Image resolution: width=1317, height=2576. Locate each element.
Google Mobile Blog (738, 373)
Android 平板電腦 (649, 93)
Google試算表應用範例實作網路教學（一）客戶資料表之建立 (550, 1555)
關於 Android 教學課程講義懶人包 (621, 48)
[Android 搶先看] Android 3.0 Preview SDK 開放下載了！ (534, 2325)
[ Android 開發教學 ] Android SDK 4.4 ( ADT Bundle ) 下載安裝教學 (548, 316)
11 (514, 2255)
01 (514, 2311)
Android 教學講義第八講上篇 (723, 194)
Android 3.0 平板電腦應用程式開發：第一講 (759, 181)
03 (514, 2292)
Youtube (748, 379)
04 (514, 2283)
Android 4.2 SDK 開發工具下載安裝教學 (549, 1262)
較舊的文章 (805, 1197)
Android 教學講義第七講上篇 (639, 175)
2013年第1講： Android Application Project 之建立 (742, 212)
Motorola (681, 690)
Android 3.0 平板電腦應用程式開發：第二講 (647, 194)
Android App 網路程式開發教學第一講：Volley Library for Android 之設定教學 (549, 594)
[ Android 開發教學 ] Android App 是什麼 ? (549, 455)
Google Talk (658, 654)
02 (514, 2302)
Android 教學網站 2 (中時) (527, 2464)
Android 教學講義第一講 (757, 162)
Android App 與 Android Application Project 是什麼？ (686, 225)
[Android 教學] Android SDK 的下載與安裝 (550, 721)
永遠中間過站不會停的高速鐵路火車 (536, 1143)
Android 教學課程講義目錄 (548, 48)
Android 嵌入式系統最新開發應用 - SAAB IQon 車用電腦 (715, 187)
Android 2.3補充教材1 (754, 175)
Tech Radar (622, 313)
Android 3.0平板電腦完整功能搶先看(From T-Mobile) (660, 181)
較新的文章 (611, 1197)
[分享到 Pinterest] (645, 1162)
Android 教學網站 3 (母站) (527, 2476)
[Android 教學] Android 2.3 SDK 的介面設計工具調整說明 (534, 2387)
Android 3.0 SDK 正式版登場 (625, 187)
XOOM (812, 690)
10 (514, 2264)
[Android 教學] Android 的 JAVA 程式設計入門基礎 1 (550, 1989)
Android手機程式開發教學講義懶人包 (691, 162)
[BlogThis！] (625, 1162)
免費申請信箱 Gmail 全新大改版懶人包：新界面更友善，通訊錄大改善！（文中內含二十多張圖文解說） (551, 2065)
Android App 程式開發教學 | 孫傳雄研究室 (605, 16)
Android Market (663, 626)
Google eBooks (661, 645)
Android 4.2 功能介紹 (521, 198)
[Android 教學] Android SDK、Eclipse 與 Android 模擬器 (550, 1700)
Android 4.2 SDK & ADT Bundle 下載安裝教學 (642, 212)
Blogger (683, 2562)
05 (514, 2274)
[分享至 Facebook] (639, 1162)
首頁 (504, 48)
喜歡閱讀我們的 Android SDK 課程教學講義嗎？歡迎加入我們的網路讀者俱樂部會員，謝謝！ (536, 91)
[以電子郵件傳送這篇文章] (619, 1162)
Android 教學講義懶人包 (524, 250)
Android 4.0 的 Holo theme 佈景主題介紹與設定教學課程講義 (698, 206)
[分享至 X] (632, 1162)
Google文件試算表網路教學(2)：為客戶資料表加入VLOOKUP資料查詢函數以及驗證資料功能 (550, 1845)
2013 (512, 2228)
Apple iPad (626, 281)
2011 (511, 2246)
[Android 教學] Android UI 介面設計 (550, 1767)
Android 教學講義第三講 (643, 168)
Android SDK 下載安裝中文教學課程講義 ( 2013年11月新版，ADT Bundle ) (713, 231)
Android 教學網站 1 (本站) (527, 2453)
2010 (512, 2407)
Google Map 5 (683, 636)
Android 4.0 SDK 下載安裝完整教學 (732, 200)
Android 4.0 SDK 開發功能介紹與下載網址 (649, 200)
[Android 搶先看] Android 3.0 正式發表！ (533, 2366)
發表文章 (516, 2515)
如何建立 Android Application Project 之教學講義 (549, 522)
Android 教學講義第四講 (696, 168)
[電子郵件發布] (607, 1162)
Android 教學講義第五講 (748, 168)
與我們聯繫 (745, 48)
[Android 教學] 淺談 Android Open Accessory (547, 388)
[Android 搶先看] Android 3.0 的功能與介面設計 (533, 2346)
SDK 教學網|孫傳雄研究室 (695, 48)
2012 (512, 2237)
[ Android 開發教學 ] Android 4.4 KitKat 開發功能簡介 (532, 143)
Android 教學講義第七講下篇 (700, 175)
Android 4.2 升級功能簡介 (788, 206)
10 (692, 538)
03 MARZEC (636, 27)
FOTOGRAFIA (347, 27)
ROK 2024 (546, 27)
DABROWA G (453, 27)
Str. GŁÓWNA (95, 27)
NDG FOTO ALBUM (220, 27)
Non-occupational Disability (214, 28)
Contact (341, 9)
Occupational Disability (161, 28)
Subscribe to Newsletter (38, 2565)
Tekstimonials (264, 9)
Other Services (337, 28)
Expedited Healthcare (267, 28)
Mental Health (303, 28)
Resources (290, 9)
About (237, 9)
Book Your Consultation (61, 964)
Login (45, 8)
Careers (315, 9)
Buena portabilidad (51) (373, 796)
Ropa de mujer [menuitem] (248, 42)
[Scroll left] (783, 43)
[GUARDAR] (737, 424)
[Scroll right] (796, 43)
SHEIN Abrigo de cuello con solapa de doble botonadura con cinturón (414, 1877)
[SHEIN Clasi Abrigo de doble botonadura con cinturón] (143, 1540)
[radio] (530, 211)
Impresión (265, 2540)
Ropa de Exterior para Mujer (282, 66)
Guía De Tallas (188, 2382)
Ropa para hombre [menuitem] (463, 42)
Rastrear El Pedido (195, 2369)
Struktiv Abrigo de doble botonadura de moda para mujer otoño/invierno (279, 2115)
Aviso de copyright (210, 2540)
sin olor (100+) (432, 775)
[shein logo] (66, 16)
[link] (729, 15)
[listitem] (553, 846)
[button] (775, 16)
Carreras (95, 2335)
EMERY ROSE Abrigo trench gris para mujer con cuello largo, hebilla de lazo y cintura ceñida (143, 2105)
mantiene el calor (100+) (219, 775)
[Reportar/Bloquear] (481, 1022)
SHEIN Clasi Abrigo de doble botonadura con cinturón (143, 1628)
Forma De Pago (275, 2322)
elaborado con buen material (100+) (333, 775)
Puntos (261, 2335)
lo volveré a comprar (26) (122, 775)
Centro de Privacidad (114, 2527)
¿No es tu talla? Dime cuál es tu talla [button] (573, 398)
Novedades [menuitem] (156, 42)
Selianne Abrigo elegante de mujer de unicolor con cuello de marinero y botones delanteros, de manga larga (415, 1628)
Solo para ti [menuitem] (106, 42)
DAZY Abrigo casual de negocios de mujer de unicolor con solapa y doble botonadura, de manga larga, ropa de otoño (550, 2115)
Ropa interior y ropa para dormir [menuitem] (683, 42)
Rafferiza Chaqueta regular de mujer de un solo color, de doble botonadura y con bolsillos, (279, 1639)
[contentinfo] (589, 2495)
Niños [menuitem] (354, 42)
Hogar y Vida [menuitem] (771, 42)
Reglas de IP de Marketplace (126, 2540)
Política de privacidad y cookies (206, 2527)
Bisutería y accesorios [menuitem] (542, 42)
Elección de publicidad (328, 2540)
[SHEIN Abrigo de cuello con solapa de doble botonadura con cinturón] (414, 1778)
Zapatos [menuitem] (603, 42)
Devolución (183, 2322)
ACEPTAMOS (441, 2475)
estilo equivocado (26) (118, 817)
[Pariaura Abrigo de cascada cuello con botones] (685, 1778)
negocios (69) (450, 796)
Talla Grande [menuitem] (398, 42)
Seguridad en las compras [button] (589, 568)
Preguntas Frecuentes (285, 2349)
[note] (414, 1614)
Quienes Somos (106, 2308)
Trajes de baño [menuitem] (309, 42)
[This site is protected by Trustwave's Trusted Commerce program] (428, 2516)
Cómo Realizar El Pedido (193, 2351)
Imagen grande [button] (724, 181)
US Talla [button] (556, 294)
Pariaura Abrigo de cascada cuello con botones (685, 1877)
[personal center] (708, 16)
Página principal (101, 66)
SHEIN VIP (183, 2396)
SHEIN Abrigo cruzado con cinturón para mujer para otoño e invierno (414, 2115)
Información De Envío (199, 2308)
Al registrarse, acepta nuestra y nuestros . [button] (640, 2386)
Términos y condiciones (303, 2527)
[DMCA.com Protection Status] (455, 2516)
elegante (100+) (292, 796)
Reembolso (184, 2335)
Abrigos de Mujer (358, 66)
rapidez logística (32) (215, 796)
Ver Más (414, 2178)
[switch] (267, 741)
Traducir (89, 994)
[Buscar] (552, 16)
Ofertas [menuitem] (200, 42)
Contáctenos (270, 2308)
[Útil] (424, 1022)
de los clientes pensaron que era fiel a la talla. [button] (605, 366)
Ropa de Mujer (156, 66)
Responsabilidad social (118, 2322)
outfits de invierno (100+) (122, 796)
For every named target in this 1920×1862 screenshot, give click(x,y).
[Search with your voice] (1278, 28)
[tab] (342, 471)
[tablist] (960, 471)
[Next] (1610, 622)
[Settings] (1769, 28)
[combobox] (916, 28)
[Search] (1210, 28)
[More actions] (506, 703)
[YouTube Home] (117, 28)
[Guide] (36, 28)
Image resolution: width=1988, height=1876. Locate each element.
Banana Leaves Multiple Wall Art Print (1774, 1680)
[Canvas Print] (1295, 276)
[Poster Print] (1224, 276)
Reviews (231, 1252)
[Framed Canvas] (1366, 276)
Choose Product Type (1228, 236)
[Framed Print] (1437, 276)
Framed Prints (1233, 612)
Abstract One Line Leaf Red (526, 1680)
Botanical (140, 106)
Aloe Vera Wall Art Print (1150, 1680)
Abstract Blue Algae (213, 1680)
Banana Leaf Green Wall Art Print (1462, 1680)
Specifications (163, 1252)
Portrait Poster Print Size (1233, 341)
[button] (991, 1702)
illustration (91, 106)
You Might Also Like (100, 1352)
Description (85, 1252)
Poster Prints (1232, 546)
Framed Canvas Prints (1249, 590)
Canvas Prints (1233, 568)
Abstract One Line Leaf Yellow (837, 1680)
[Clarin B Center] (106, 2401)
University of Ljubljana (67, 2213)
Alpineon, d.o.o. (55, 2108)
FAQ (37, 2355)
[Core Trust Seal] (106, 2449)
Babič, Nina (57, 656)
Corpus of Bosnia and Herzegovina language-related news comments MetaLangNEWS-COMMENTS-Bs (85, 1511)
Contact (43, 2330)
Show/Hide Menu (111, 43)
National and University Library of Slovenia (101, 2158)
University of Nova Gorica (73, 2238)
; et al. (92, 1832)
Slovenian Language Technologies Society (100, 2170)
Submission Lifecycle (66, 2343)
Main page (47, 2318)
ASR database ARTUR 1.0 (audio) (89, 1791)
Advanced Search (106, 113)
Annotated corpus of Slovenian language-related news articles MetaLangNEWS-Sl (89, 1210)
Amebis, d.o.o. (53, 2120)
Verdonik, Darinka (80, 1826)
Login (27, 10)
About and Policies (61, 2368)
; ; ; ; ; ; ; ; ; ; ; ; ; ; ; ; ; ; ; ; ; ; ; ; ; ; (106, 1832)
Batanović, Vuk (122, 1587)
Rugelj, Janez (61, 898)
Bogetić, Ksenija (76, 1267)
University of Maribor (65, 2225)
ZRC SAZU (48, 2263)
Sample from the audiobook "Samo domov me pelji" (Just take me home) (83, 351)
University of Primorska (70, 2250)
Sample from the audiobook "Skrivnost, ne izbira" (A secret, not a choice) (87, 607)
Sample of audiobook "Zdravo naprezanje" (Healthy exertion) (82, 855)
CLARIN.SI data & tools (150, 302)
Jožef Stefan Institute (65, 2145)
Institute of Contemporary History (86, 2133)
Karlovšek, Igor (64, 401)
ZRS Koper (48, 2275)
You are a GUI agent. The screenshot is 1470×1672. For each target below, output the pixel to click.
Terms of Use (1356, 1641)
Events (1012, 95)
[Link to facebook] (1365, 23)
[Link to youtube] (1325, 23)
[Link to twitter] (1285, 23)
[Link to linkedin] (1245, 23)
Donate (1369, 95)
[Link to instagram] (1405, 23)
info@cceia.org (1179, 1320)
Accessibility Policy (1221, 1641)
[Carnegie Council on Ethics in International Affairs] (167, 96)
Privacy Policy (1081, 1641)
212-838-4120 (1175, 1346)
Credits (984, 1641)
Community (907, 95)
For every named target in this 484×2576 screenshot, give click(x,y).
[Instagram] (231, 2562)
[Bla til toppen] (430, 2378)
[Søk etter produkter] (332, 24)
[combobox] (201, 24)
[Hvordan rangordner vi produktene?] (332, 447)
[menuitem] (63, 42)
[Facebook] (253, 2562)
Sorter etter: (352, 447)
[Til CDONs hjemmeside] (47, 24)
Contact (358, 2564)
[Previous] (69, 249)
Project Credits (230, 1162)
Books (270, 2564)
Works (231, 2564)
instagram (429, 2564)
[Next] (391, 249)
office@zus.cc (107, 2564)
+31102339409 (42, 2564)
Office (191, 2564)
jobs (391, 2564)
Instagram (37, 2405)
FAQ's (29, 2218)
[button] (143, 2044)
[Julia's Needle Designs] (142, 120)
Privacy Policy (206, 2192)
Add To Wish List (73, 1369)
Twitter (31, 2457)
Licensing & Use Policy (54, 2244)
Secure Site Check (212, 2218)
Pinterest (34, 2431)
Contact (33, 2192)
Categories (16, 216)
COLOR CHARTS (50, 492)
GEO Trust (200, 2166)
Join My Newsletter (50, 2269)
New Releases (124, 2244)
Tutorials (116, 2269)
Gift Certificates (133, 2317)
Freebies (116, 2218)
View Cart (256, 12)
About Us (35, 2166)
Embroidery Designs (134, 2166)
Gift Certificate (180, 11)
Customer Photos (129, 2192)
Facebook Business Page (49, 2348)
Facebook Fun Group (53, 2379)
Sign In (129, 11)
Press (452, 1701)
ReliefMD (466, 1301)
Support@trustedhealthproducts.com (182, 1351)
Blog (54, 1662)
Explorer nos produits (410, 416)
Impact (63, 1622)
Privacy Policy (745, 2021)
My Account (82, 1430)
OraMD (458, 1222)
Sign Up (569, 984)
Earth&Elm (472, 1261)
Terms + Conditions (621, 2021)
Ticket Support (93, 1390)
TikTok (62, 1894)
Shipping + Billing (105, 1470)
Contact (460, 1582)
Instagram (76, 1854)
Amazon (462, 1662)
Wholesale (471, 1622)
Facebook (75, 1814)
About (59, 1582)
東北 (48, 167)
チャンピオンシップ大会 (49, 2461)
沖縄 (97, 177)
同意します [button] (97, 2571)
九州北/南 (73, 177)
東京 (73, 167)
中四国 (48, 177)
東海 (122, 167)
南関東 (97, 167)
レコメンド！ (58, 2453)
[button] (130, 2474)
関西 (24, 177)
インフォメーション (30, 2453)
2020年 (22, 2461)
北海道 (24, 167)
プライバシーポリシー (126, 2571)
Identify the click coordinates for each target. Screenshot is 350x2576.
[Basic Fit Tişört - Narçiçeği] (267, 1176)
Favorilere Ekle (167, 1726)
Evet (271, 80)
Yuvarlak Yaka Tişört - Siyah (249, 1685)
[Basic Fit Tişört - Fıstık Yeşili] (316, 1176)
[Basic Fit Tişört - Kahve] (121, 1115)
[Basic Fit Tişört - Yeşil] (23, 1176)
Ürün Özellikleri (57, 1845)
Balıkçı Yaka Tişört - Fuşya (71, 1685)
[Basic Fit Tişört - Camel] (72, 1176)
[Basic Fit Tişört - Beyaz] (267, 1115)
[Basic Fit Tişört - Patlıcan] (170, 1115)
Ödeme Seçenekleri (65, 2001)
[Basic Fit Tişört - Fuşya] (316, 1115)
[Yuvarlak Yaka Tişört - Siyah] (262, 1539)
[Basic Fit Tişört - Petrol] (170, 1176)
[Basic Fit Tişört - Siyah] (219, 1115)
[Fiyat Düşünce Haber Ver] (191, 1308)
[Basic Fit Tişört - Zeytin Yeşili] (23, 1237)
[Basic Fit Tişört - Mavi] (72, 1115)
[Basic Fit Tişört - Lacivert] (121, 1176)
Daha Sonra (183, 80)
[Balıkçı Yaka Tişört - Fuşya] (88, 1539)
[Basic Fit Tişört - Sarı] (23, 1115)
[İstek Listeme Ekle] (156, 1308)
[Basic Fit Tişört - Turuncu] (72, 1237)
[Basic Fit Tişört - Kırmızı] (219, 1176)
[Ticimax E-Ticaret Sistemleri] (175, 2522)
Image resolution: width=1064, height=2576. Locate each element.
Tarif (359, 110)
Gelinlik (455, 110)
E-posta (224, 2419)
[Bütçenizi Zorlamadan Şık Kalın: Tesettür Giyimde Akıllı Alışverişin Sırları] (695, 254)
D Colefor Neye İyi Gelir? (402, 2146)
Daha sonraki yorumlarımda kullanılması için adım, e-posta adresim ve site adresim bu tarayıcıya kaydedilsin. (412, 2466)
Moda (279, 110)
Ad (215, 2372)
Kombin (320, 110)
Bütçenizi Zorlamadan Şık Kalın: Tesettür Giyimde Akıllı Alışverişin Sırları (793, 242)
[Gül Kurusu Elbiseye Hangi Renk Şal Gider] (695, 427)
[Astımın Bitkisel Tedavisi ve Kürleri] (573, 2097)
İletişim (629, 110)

§ **TRY IT**:
Exactly the lines above from the one with "Explorer nos produits (410, 416)" to the one with "[Basic Fit Tişört - Petrol] (170, 1176)", both included, are to be quoted; leave the rest out.

§ **RESPONSE AREA**:
Explorer nos produits (410, 416)
Impact (63, 1622)
Privacy Policy (745, 2021)
My Account (82, 1430)
OraMD (458, 1222)
Sign Up (569, 984)
Earth&Elm (472, 1261)
Terms + Conditions (621, 2021)
Ticket Support (93, 1390)
TikTok (62, 1894)
Shipping + Billing (105, 1470)
Contact (460, 1582)
Instagram (76, 1854)
Amazon (462, 1662)
Wholesale (471, 1622)
Facebook (75, 1814)
About (59, 1582)
東北 (48, 167)
チャンピオンシップ大会 (49, 2461)
沖縄 (97, 177)
同意します [button] (97, 2571)
九州北/南 (73, 177)
東京 (73, 167)
中四国 (48, 177)
東海 (122, 167)
南関東 (97, 167)
レコメンド！ (58, 2453)
[button] (130, 2474)
関西 (24, 177)
インフォメーション (30, 2453)
2020年 (22, 2461)
北海道 (24, 167)
プライバシーポリシー (126, 2571)
Identify the click coordinates for each target. Screenshot is 350x2576.
[Basic Fit Tişört - Narçiçeği] (267, 1176)
Favorilere Ekle (167, 1726)
Evet (271, 80)
Yuvarlak Yaka Tişört - Siyah (249, 1685)
[Basic Fit Tişört - Fıstık Yeşili] (316, 1176)
[Basic Fit Tişört - Kahve] (121, 1115)
[Basic Fit Tişört - Yeşil] (23, 1176)
Ürün Özellikleri (57, 1845)
Balıkçı Yaka Tişört - Fuşya (71, 1685)
[Basic Fit Tişört - Camel] (72, 1176)
[Basic Fit Tişört - Beyaz] (267, 1115)
[Basic Fit Tişört - Patlıcan] (170, 1115)
Ödeme Seçenekleri (65, 2001)
[Basic Fit Tişört - Fuşya] (316, 1115)
[Yuvarlak Yaka Tişört - Siyah] (262, 1539)
[Basic Fit Tişört - Petrol] (170, 1176)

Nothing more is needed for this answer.